Castaway Odyssey – Chapter 16
“This,” Campbell said, “Is a JD-CAT Model 450 Universal Excavator.”
The boys were all watching attentively, even Francisco. Heavy machinery still held a fascination for most children, and these – thank goodness – were no exception.
He walked around the big machine and smacked the wide, thick bar that was held up by the manipulator frame. “Excavator is just part of what the 450 can do, though. This is a fully controllable advanced SMA – Shape Memory Alloy – universal blade component, similar to the main control surface units on LS-88. It can be a bulldozer blade, a backhoe scoop, a snowplow – pretty much any kind of tool you need to clear an area, dig a hole, smooth the ground, and so on. The rear “ripper” attachments are also SMA units, and can be configured for hole digging and other operations.”
“Cool,” Maddox said with a broad grin.
“It is that,” he agreed. “We have four of these beasts, each one massing fifteen metric tons, and believe me, Tantalus colony’s gonna be real unhappy they don’t have them. These were designed specifically for new colony setup.”
Campbell grabbed the door, opened it, and swung up into the small cabin. “C’mon up, take a look. Manual controls built-in and parallel to the automatics.”
“So they can be automated?” Tavana asked. “That will be useful!”
“You better believe it. We’ll start out doing things by manual, because with the AIs knocked out by that Trapdoor pulse, we can’t count on them to make the right evaluations and decisions. But once our satellite network gets established, we’ll have an Emerald-centric GPS system to guide everything they do.”
Xander was checking the drive systems along with Tavana. “Superconductor loop batteries, right?”
“Right. No fuel, minimal maintenance – moving components sealed as much as possible, with near zero-wear bearing materials. We just plug her into the shuttle mains and recharge every so often.”
Francisco looked at the machine longingly. “I wish I could drive it, but I’m too small.”
“Maybe not,” said Tavana.
Campbell looked at him with a raised eyebrow. “How you figure, Tav? His feet won’t even reach the pedal pads.”
Tavana grinned, holding up his omni. “Manual can still be via remote, yes? And I know that Francisco, he is quite good with delicate control in the games.”
Yeah, but still, that’s fifteen tons of machinery with a lot of power behind it. But he caught Tavana’s meaningful stare, and knew what the kid was up to. Francisco’s an artist and a kid; he’s not like the rest of these boys, an engineer or on the way to being one. He wants to contribute, and Tavana wants to show him a way he can.

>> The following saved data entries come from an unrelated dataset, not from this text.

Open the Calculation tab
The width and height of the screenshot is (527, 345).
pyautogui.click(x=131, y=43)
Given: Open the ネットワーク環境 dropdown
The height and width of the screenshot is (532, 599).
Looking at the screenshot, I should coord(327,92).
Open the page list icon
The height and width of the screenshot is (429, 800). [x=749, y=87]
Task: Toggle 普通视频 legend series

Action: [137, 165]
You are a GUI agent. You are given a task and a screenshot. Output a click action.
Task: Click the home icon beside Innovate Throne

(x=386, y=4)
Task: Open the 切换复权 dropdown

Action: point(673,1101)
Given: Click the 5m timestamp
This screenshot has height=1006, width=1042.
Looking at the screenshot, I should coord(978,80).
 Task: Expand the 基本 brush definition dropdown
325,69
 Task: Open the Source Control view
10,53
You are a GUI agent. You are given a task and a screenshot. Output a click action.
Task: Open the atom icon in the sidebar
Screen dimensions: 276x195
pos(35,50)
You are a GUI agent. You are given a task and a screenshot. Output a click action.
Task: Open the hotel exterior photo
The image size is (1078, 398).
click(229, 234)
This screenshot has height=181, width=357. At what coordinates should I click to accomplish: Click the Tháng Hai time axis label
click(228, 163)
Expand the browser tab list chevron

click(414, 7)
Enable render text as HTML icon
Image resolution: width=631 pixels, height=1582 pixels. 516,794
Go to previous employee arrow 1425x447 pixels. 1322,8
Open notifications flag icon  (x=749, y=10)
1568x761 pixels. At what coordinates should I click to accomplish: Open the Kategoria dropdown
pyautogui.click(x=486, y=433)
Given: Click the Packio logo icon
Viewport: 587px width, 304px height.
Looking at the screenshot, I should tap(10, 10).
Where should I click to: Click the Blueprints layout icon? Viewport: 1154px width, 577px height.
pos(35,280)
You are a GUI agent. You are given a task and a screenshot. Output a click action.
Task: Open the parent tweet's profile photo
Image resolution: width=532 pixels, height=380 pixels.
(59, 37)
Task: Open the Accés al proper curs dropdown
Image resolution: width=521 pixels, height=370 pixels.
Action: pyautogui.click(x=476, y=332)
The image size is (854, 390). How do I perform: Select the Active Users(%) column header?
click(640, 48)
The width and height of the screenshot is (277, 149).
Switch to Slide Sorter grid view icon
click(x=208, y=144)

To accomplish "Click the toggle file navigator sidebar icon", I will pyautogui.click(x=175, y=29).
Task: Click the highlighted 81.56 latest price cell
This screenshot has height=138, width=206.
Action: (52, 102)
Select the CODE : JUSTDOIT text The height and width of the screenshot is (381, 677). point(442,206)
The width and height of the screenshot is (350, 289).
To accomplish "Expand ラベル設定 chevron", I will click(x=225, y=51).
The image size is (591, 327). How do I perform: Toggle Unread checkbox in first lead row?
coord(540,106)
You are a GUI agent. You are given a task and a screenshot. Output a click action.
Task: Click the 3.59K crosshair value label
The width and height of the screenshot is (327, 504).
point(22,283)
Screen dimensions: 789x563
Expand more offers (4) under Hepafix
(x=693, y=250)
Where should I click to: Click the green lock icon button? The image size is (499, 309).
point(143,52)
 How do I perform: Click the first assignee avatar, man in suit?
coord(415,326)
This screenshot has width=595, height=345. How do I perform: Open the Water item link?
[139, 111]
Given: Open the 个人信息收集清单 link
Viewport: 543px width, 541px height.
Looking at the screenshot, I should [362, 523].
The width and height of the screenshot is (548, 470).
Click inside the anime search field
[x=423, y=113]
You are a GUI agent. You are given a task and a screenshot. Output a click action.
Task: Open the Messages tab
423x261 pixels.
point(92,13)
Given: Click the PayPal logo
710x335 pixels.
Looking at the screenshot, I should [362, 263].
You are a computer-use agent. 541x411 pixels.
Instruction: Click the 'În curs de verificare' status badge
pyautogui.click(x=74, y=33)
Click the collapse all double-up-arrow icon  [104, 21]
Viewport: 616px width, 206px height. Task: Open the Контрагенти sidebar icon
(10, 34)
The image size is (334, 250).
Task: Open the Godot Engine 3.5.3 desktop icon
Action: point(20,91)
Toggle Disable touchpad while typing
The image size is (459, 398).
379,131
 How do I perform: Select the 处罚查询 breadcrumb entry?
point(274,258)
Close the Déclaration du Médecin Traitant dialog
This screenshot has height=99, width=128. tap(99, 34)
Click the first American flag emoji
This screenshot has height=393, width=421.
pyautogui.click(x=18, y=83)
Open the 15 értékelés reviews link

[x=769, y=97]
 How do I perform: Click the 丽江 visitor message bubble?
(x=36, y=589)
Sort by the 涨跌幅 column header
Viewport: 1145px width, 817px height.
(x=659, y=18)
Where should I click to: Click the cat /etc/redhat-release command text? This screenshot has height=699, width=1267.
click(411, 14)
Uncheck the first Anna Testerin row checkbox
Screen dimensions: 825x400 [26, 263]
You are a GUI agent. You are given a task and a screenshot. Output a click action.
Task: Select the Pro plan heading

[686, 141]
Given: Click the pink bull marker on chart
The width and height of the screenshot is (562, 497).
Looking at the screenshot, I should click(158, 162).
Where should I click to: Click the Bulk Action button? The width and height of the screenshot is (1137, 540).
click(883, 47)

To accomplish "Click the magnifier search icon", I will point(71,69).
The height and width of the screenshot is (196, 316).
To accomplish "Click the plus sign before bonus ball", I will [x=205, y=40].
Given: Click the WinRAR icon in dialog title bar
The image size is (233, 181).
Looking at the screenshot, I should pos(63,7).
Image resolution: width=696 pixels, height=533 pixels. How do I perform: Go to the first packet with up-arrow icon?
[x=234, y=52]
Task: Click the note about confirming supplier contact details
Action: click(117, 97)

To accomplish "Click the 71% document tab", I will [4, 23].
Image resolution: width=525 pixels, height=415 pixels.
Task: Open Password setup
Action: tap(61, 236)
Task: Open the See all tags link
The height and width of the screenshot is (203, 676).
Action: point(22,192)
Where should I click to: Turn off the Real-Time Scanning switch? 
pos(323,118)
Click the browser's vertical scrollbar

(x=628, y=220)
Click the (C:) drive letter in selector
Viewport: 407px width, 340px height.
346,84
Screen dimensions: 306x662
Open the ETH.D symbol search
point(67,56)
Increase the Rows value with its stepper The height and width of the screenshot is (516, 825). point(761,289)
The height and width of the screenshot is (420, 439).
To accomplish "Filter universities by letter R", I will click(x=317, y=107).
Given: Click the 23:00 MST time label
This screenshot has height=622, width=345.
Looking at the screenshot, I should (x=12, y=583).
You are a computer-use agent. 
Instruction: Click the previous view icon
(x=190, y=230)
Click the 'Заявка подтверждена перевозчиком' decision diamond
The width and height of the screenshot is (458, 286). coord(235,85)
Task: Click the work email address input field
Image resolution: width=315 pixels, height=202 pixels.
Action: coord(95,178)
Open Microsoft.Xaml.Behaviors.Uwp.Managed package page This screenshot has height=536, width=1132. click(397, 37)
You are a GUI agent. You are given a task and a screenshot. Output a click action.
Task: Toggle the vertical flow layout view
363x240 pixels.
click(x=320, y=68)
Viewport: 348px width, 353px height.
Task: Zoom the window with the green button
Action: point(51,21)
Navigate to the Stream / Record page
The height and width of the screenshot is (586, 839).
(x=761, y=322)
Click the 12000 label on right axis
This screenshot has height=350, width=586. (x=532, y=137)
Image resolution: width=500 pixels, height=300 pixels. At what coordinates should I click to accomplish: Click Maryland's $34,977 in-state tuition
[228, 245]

And, Campbell had to admit, it couldn’t hurt to have someone with an artist’s as well as an engineer’s eye in on the work. If they were going to be stuck here, letting Francisco try to add aesthetic touches would be a good thing.
“That’s… not a bad point at all, Tav,” he said, after a momentary pause. “Tell you what: I’ll start teaching Xander and Maddox how to run it, but you can hook into the controls in parallel and we’ll see if you can figure out a good control interface that Francisco can use. I’m not giving any remote control, though, until I’m sure whoever’s doing it knows exactly what they’re doing; this thing can do a lot of damage real fast.”
The others nodded, and Xander said, “So what’s our plan, sir?”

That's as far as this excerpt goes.